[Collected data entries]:
Content starts

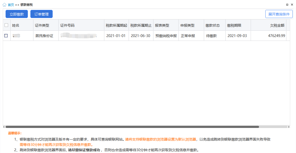Click the 欠税金额 column header
This screenshot has width=296, height=153.
[277, 25]
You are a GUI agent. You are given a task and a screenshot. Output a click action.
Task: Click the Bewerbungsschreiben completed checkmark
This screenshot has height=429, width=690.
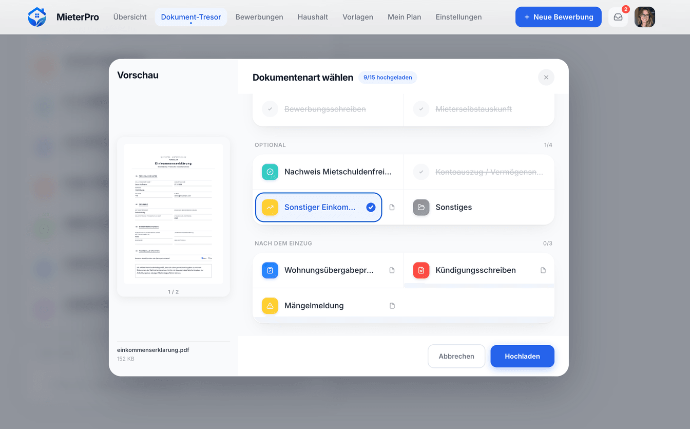[x=270, y=109]
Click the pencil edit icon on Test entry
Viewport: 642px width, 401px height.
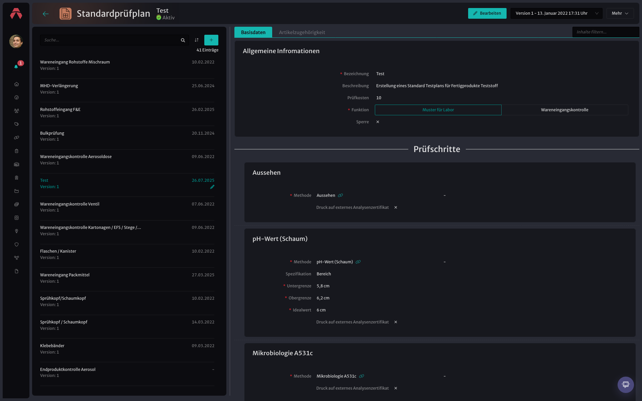click(212, 187)
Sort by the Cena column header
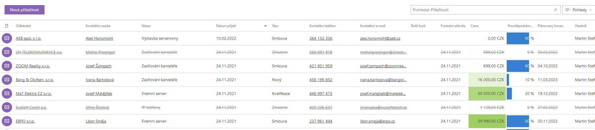595x130 pixels. pyautogui.click(x=474, y=26)

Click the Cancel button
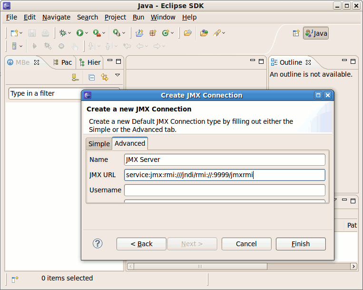(246, 244)
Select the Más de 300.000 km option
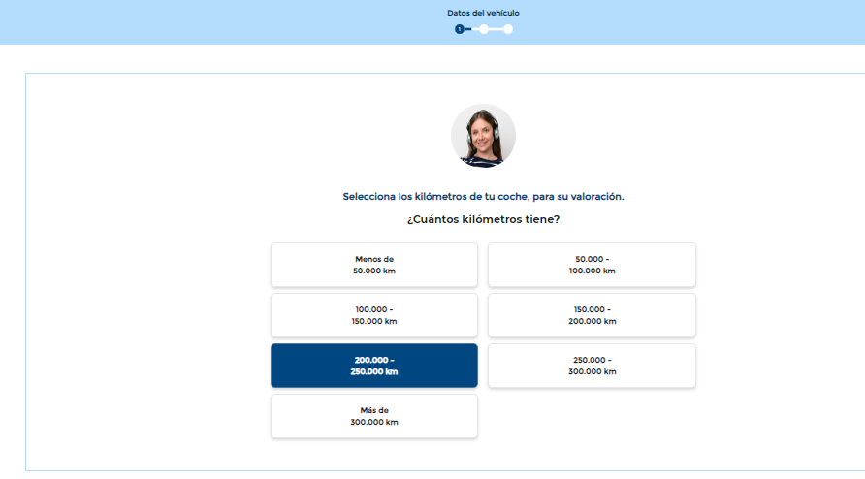Viewport: 865px width, 479px height. pyautogui.click(x=373, y=416)
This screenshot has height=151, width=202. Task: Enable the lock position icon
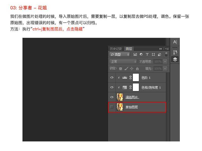132,68
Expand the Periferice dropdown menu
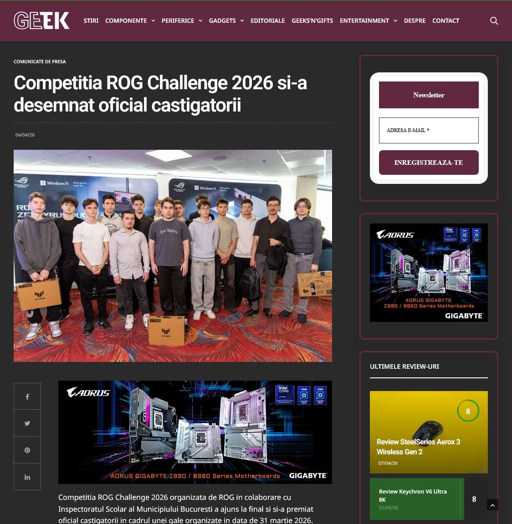 [182, 21]
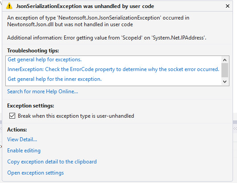The width and height of the screenshot is (237, 183).
Task: Toggle 'Break when this exception type is user-unhandled'
Action: [12, 116]
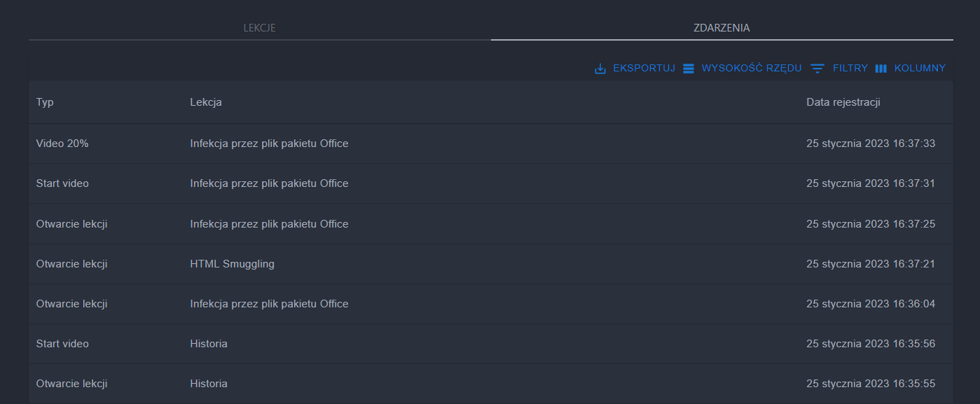The height and width of the screenshot is (404, 980).
Task: Select the Otwarcie lekcji Historia row
Action: pos(71,384)
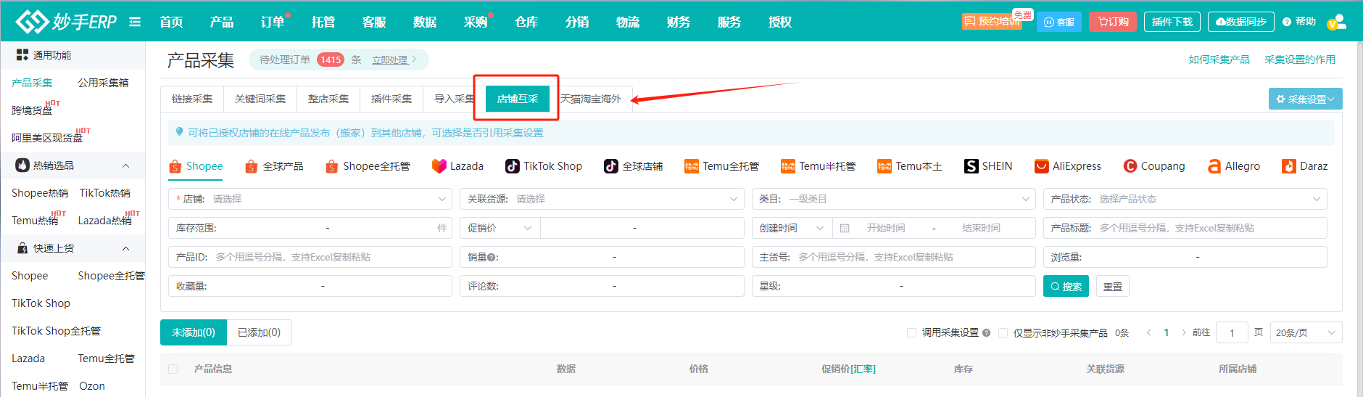Select the Daraz platform icon
Viewport: 1363px width, 397px height.
1288,166
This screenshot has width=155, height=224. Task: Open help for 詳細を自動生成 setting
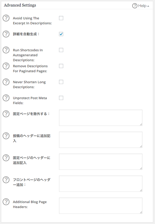click(x=6, y=34)
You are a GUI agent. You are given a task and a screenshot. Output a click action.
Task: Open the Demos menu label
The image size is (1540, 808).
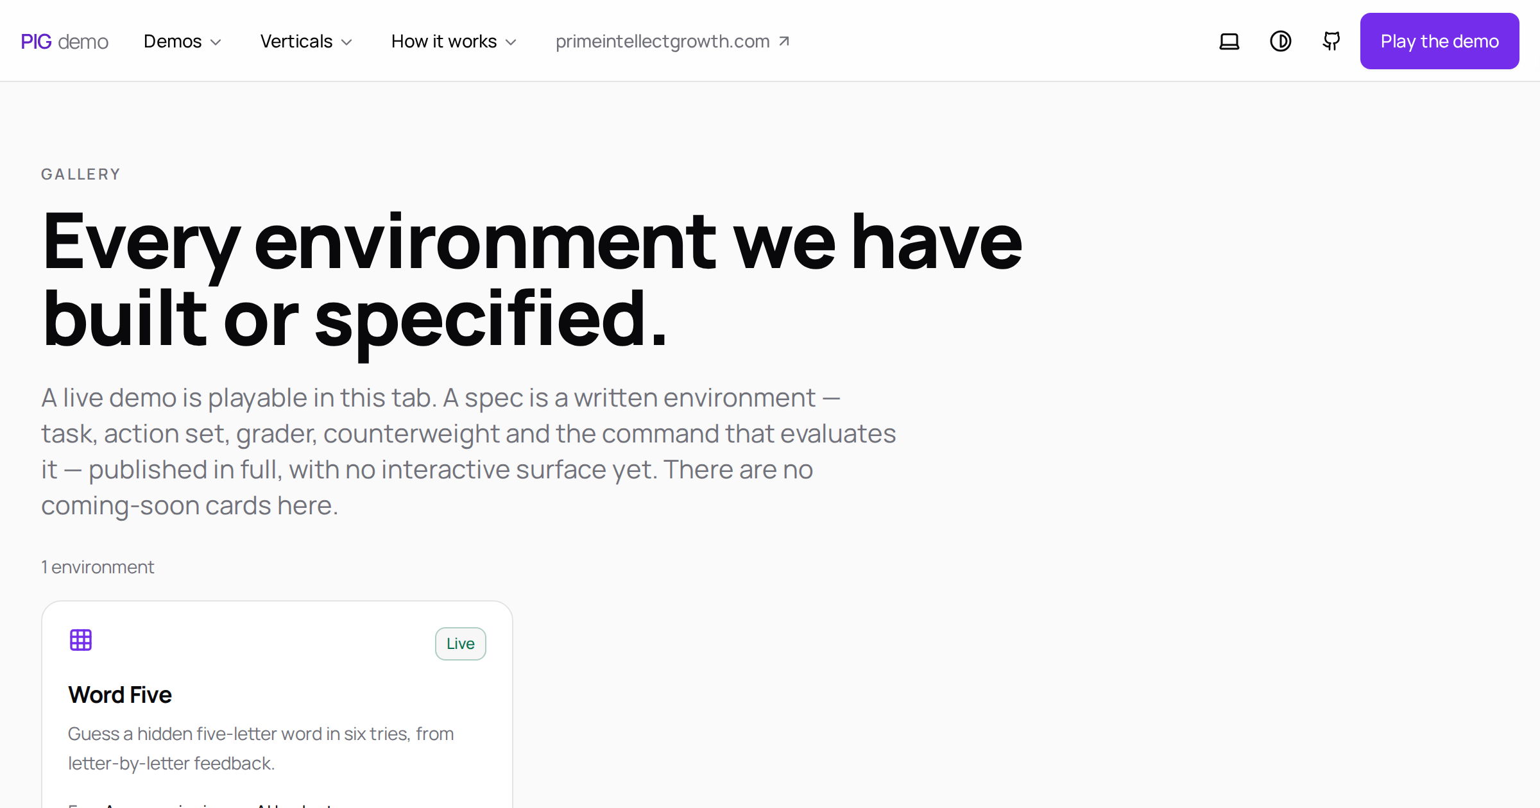click(173, 41)
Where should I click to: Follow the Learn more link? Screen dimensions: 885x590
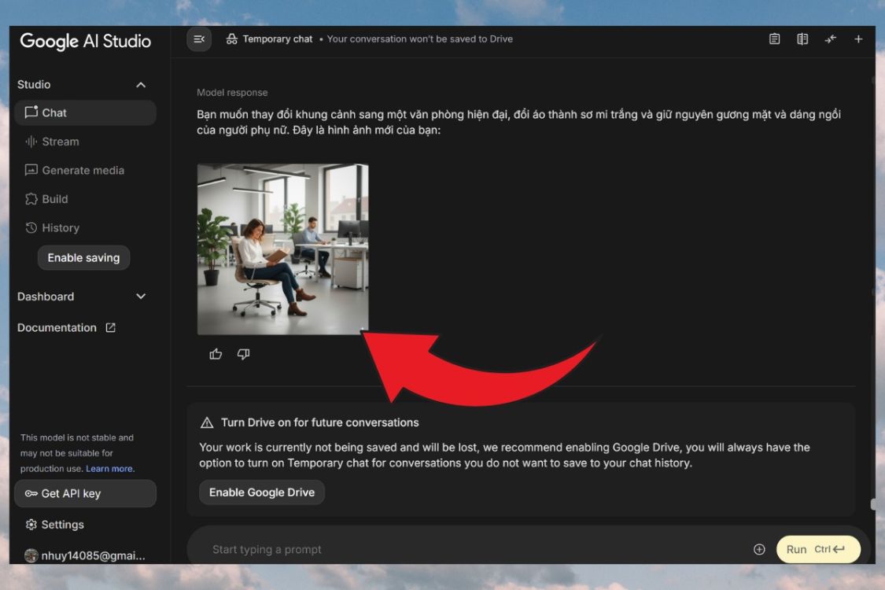(x=109, y=469)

Content ends

Beginning with the line that contains "Task: Open the Demos menu label", repeat every remaining line of the data exactly, the last line included, and omit pictures.

[Result of the exercise]:
Task: Open the Demos menu label
The image size is (1540, 808).
click(173, 41)
Where should I click to: Follow the Learn more link? Screen dimensions: 885x590
(x=109, y=469)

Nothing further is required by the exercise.